Tutti questi film solo episodicamente sono stati grandi incassi, perché il pubblico è attratto dalla devianza quando è criminale, da assassino seriale, come nel Silenzio degli innocenti e nei film più di orrore che di terrore firmati da Dario Argento. Ciò dice quando sia arduo concentrarsi su vicende complesse e dolenti quando non sono estreme, quando cioè non generano il “mostro”.
Negli ultimi quarant’anni anni in Italia le strutture di cura hanno cambiato nome, spesso anche sostanza. Ma introdurre l’anti-psichiatria nella psichiatria può aver evitato che la cura si riducesse a una pillola e a una camicia di forza e che le strutture somigliassero più a un ospedale che a un carcere. Ma le malattie mentali, le tare ereditarie, gli incidenti genetici restano. E poi, se certi farmaci arginano o inibiscono gli scatti di furia dei malati, non evitano le situazioni limite, che provochino, nel personale addetto, reazioni oltre il consentito. Ma dove sta il limite del consentito?
La microconflittualità urbana, che ormai pervade le città, può lasciare immune chi indossa un camice? Ricevere un pugno o uno sputo non umilia meno se lo si riceve da un irresponsabile al quale si è addetti per lavoro.
Come evitare, dunque, in vaste collettività che i problemi venuti dall’esterno si sommino a quelli interni? E – quando qualcosa di brutto vi accade – come evitare che l’inchiesta diventi una caccia al mostro? In materia l’informazione ha le sue responsabilità. Nel Corridoio della paura, per esempio, un giornalista si fingeva pazzo per farsi ricoverare, trovando il materiale per scrivere un libro; ma la degenza lo alterava realmente…
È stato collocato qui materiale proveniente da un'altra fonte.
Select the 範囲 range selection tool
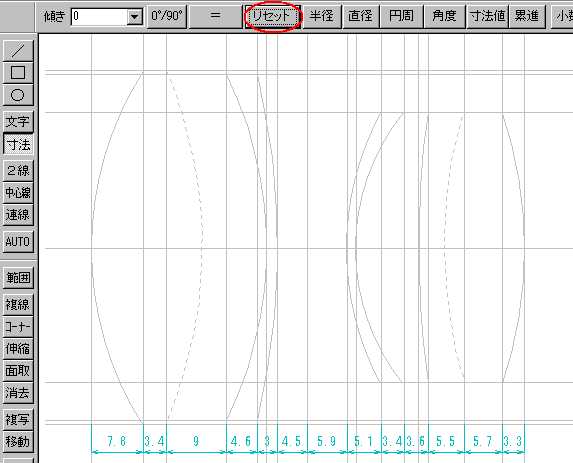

Di questo attrito tra buone intenzioni e doloroso ostacoli s’è parlato nel recente convegno “Aggressività tra approcci di cura e dignità della persona”, svoltosi nel centro terapeutico “Luce sul mare” di Igea Marina presieduto da Massimo Marchini. Ne hanno discusso Alain Goussot, docente di pedagogia speciale all’Università di Bologna; Gloria Samory, psichiatra; Aldo Terracciano e Silvia Bartoli, psicologi, Rossella Talia, presidente Tribunale di Rimini; Maurizio Cabona, giornalista. Moderava Leandro Jacobucci.
Ad ascoltare c’era un pubblico ampio e variamente coinvolto: familiari di malati, ma anche insegnanti, sempre più facilmente confrontati con situazioni limite nella loro professione, quindi esposti al rischio o di perdere l’autorità o di infrangere la legge. A differenza di quanto accade nella maggioranza dei dibattiti tv, in quello di Igea Marina ognuno è stato competente e cauto. Ugual garbo ha accomunato il tentativo di definire situazioni complesse. Chi ha scelto professioni così delicate – è stato notato – ha una forte motivazione: la sua ricompensa sta nel farla al meglio, più che nel trarne guadagno. Chi invece si occupa saltuariamente di chi cura e di chi soffre, come la stampa, non sempre ha il tempo per riflettere e conoscenza di causa. E poi chi fa giornali, radio o tv ha, come primo problema, non la misericordia o anche solo l’accuratezza. L’omissione dei nomi limita l’informazione, ma evita anche errori peggiori della mancata informazione.